Available records below:

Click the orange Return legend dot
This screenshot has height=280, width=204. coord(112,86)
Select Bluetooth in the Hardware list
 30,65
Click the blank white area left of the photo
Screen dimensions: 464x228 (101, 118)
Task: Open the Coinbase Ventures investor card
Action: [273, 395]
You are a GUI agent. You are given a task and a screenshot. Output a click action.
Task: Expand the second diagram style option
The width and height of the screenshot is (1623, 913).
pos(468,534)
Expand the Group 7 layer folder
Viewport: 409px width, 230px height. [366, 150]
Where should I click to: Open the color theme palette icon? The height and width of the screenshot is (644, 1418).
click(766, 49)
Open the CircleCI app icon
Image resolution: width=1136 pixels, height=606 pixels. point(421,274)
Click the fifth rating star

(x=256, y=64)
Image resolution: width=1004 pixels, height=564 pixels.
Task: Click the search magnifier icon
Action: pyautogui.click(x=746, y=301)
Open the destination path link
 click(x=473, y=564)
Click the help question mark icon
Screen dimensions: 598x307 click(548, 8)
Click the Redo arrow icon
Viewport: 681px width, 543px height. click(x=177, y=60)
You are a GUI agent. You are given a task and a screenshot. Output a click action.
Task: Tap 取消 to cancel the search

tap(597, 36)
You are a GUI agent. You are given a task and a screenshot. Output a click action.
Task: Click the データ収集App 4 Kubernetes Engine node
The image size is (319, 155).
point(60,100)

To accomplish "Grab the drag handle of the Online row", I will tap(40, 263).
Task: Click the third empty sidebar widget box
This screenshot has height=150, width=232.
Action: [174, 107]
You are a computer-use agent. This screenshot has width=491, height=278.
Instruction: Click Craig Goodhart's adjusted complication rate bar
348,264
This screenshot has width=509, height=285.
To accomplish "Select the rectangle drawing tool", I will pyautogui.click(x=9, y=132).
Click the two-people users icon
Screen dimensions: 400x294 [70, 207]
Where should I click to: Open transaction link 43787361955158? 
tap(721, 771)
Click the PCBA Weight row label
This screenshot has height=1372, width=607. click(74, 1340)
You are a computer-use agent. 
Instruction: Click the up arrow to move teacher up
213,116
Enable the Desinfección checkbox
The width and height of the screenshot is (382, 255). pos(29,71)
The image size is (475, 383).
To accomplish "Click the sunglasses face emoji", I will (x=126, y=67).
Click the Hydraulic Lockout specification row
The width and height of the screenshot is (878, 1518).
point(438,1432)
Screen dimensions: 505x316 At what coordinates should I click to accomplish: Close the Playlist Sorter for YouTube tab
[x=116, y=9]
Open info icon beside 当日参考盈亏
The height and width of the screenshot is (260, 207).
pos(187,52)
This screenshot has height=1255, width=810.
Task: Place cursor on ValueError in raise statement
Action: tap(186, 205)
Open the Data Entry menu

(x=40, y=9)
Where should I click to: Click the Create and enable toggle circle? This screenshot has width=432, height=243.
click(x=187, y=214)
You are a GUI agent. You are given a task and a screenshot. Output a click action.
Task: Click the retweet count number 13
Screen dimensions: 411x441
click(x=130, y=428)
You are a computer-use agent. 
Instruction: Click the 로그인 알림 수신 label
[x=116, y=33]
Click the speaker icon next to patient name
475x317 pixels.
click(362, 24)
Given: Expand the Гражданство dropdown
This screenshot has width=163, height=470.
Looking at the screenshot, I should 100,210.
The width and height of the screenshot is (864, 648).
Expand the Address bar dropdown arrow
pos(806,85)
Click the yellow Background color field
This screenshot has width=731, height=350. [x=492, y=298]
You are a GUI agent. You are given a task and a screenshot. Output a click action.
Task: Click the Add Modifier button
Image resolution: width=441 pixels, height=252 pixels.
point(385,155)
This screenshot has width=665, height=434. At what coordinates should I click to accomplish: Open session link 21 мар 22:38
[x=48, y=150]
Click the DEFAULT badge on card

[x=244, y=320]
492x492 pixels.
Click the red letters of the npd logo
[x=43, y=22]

End of Available records.

Work item:
Every record shown above should be written out again exactly.

Response below:
Click the orange Return legend dot
This screenshot has height=280, width=204. coord(112,86)
Select Bluetooth in the Hardware list
 30,65
Click the blank white area left of the photo
Screen dimensions: 464x228 (101, 118)
Task: Open the Coinbase Ventures investor card
Action: [273, 395]
You are a GUI agent. You are given a task and a screenshot. Output a click action.
Task: Expand the second diagram style option
The width and height of the screenshot is (1623, 913).
pos(468,534)
Expand the Group 7 layer folder
Viewport: 409px width, 230px height. [366, 150]
Where should I click to: Open the color theme palette icon? The height and width of the screenshot is (644, 1418).
click(766, 49)
Open the CircleCI app icon
Image resolution: width=1136 pixels, height=606 pixels. point(421,274)
Click the fifth rating star

(x=256, y=64)
Image resolution: width=1004 pixels, height=564 pixels.
Task: Click the search magnifier icon
Action: pyautogui.click(x=746, y=301)
Open the destination path link
 click(x=473, y=564)
Click the help question mark icon
Screen dimensions: 598x307 click(548, 8)
Click the Redo arrow icon
Viewport: 681px width, 543px height. click(x=177, y=60)
You are a GUI agent. You are given a task and a screenshot. Output a click action.
Task: Tap 取消 to cancel the search

tap(597, 36)
You are a GUI agent. You are given a task and a screenshot. Output a click action.
Task: Click the データ収集App 4 Kubernetes Engine node
The image size is (319, 155).
point(60,100)

To accomplish "Grab the drag handle of the Online row", I will tap(40, 263).
Task: Click the third empty sidebar widget box
This screenshot has height=150, width=232.
Action: [174, 107]
You are a computer-use agent. This screenshot has width=491, height=278.
Instruction: Click Craig Goodhart's adjusted complication rate bar
348,264
This screenshot has width=509, height=285.
To accomplish "Select the rectangle drawing tool", I will pyautogui.click(x=9, y=132).
Click the two-people users icon
Screen dimensions: 400x294 [70, 207]
Where should I click to: Open transaction link 43787361955158? 
tap(721, 771)
Click the PCBA Weight row label
This screenshot has height=1372, width=607. click(74, 1340)
You are a computer-use agent. 
Instruction: Click the up arrow to move teacher up
213,116
Enable the Desinfección checkbox
The width and height of the screenshot is (382, 255). pos(29,71)
The image size is (475, 383).
To accomplish "Click the sunglasses face emoji", I will (x=126, y=67).
Click the Hydraulic Lockout specification row
The width and height of the screenshot is (878, 1518).
point(438,1432)
Screen dimensions: 505x316 At what coordinates should I click to accomplish: Close the Playlist Sorter for YouTube tab
[x=116, y=9]
Open info icon beside 当日参考盈亏
The height and width of the screenshot is (260, 207).
pos(187,52)
This screenshot has height=1255, width=810.
Task: Place cursor on ValueError in raise statement
Action: tap(186, 205)
Open the Data Entry menu

(x=40, y=9)
Where should I click to: Click the Create and enable toggle circle? This screenshot has width=432, height=243.
click(x=187, y=214)
You are a GUI agent. You are given a task and a screenshot. Output a click action.
Task: Click the retweet count number 13
Screen dimensions: 411x441
click(x=130, y=428)
You are a computer-use agent. 
Instruction: Click the 로그인 알림 수신 label
[x=116, y=33]
Click the speaker icon next to patient name
475x317 pixels.
click(362, 24)
Given: Expand the Гражданство dropdown
This screenshot has width=163, height=470.
Looking at the screenshot, I should 100,210.
The width and height of the screenshot is (864, 648).
Expand the Address bar dropdown arrow
pos(806,85)
Click the yellow Background color field
This screenshot has width=731, height=350. [x=492, y=298]
You are a GUI agent. You are given a task and a screenshot. Output a click action.
Task: Click the Add Modifier button
Image resolution: width=441 pixels, height=252 pixels.
point(385,155)
This screenshot has width=665, height=434. At what coordinates should I click to accomplish: Open session link 21 мар 22:38
[x=48, y=150]
Click the DEFAULT badge on card

[x=244, y=320]
492x492 pixels.
Click the red letters of the npd logo
[x=43, y=22]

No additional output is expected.